Given records:
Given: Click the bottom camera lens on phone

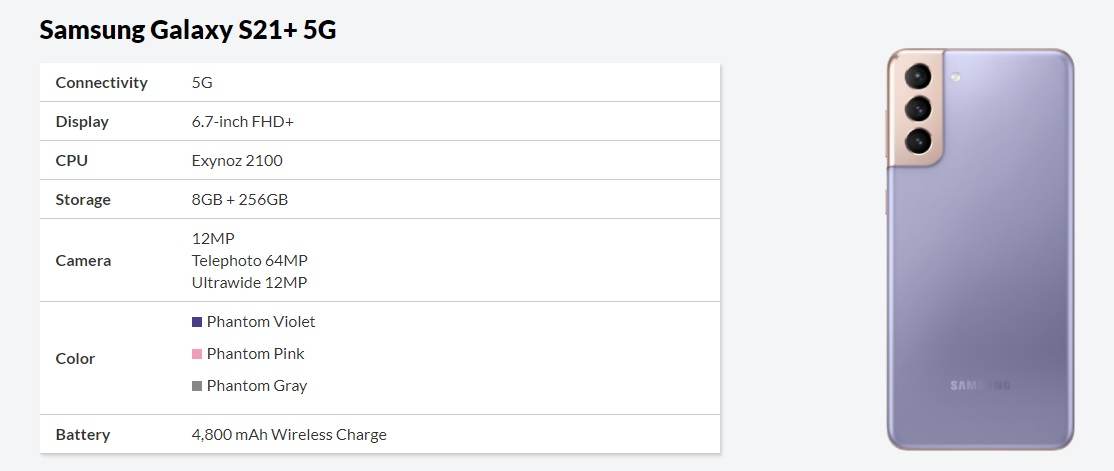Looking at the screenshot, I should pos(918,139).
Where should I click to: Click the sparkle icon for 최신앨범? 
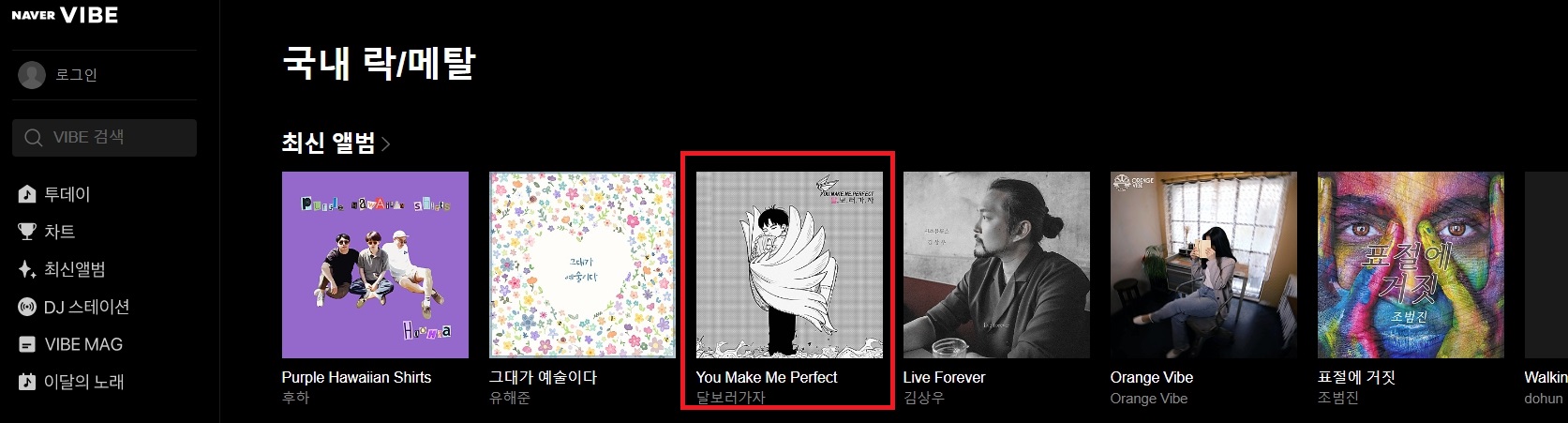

---

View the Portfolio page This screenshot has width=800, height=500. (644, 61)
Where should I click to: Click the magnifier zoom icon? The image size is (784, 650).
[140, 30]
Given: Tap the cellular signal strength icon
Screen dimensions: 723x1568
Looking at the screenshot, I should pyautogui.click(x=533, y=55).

---

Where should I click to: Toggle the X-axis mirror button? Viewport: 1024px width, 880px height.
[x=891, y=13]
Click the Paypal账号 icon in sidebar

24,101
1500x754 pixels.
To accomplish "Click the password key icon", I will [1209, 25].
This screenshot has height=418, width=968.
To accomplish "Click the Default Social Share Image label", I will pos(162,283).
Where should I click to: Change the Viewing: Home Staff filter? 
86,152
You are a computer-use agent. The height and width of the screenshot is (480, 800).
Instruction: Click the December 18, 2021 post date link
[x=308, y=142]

Assignment: Scan the listing and report each line where the word "accomplish" shows up.

Response to this task:
To accomplish "Click the password key icon", I will [1209, 25].
To accomplish "Click the Default Social Share Image label", I will pos(162,283).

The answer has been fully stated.